In der Nacht vom 2. auf den 3. Mai 1945, nur wenige Tage vor dem Ende des Zweiten Weltkriegs, verübte ein SS-Kommando in den niederösterreichischen Gemeinden Hofamt Priel und Persenbeug ein Massaker unvorstellbaren Ausmaßes. Bei der Hinrichtung, die als „Bartholomäusnacht von Persenbeug“ in die Chroniken eingeht, werden 228 ungarische Jüdinnen und Juden, vor allem Frauen, Kinder und alte Männer zu einer Böschung am Rande von Hofamt Priel getrieben und dort erschossen. An der Stelle, wo die Menschen ihren grausamen Tod fanden, erinnerte lange Zeit nichts an die Geschehnisse jener Nacht. Heute findet sich dort ein Gedenkstein, doch in den Köpfen der Menschen und den Geschichtsbüchern sind die Vorkommnisse weitestgehend in Vergessenheit geraten.

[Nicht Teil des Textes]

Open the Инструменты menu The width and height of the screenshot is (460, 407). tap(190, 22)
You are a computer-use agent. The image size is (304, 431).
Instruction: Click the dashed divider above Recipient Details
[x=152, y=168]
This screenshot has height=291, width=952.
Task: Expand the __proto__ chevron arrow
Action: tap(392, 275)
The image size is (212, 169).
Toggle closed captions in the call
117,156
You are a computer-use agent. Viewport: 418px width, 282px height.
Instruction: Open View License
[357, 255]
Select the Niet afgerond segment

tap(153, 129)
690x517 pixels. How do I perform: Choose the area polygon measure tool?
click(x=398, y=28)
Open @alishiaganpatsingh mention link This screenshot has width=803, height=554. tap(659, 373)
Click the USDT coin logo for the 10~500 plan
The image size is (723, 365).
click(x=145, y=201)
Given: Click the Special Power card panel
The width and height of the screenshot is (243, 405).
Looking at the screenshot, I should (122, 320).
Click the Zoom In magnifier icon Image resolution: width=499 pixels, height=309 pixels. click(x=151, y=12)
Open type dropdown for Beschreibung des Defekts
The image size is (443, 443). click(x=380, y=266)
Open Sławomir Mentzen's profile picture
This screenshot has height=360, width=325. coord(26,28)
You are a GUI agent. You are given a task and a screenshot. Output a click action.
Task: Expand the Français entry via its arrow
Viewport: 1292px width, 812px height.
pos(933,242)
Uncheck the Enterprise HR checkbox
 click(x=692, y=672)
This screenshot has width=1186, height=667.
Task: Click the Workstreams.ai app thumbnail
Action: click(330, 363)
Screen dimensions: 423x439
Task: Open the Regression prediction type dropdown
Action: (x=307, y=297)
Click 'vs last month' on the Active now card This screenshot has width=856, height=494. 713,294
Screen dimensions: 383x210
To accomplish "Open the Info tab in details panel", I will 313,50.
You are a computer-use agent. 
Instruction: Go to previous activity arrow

Die längst überfällige Erinnerungsarbeit leisten Filmemacher und Fotograf Hans Hochstöger und sein Bruder, der Politikwissenschaftler Tobias Hochstöger, die selbst in der Ortschaft aufgewachsen sind. In sechs Jahren Recherche und Dreharbeit halten sie mit ihrem Film fest, was die Zeit bald nicht mehr möglich machen wird: die Stimmen von Zeitzeugen. Es ist eine Suche nach Antworten und zeichnet ein altbekanntes Bild über die versäumte und verdrängte Aufarbeitung des Nationalsozialismus und seiner Verbrechen in Österreich.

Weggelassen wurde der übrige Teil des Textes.